カウンター席にいた横綱が「あっ、私、そろそろ出ますから」と、店の人に勘定を促したそうです。
客だから長居してもいい、という話ではないんですね。
店と客との呼吸というのがある、ということでしょう。
ご主人は私に「あのときの横綱の心遣いには、本当に助かったんですよ」と話していました。
常連客というのは、店にわがままを聞いてもらう夜もあれば、店のわがままを聞く夜もあるということです。
店の側がなにも言わずとも、客が察して先回りできれば、いうことなしでしょう。
こういうことひとつひとつが、大事なのだと思います。
さらに言えば、こういう呼吸を心得た人って、仕事の現場でも必ずや同じような気遣いができるはずですしね。
その意味では、「店やホテルでの所作が美しい人」の多くは、おそらく「仕事も間違いなくできる」といえるかもしれません。
だったら、いっそのこと、店やホテルでの所作を磨けるように普段から努めていたら、仕事そのものにも好影響をもたらすだろう、と私は思いますよ。
名の通った、とある割烹のご主人に尋ねたことがあります。
思わず無理を聞きたくなる客って、どんな人だったりするものでしょうか。
答えは明快でした。
「店の無理を聞いてくれるお客ですよ」
たとえば、先の横綱のように、「あ、僕はいま出るよ。勘定してね。ごちそうさん」と、すっと席を譲る客がいると、心の中で手を合わせるんですよ、と言います。
そこまでしなくても「ちょっと席を詰めちゃおうか」というひと言も嬉しいものだと聞きました。
これ、ビジネスのうえで相手先といい関係を結ぶのと、まったく同じ話ということになります。
「金を支払うのはこちらだ」という姿勢ではいけない。
「自分は客だぞ」という思いが見え隠れするようでは関係が深くならない。
ちなみに、ホテルや宿でのマナーで、基本中の基本と私が考えているのは、「その客室に入ったときと、なるべく近い状態で、ホテルや宿を発つ」ということ。
掛け布団が乱れたままで部屋をあとにするとか、ゴミをまき散らしたまま退出するとか、そういうことをしないように心がけています。
あとから掃除する係りの人のことに思いを馳せるほど気配りある行動をとろうとすれば、おのずと、ほかの係りの人にも丁寧にふるまえるからです。

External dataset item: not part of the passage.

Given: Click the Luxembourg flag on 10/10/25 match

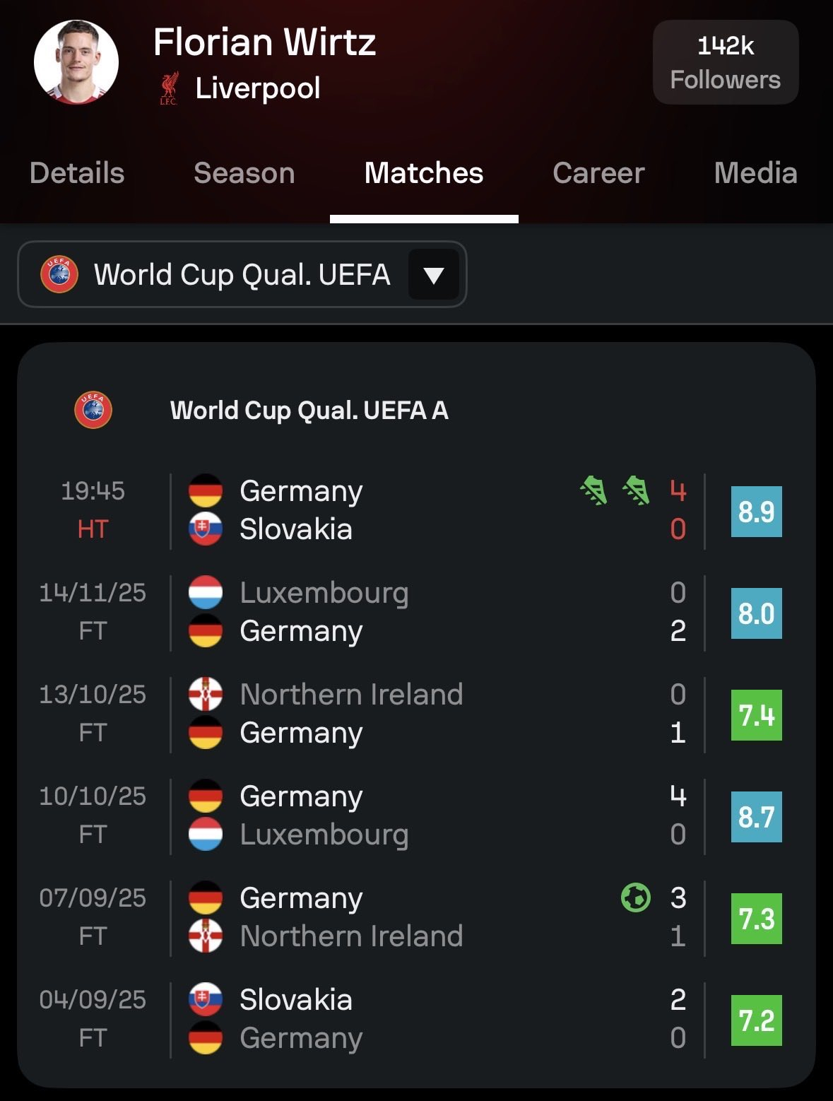Looking at the screenshot, I should (206, 835).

『仕事ができる人は店での「所作」も美しい 一流とつき合うための41のヒント』朝日新聞出版
所作の美しさが必要なのは、何も高級店だけの話ではない。
ファミレスであろうが、ファーストフードであろうが、「お金を払っているから客だ」という姿勢は嫌われる。
同時に、それは飲食店だけでなく、コンビニだろうが、他のお店でもその姿勢が出てしまう。
ファミレスで、床やテーブルに食べ散らかしたまま帰る客。
子どもが通路を騒ぎまわっているのに注意もせず、話に夢中な客。
トイレの洗面台や床をびしゃびしゃのままにして帰ってしまう客。
そして、威張(いば)る客。
反対に、ホテルの客室を片づけて帰るのと同じように、飲食店でも、食べ終わった器を下げやすいように片隅に寄せ、テーブルをきれいにしてくれる客もいる。
新幹線でも同様に、降りるとき、倒した席をちゃんとなおし、まわりのゴミをちゃんと持ち帰る人もいる。
誰に対しても、敬意を持って丁寧に接する人の所作は美しい。
「自分は客だぞ」と威張る人は見苦しい。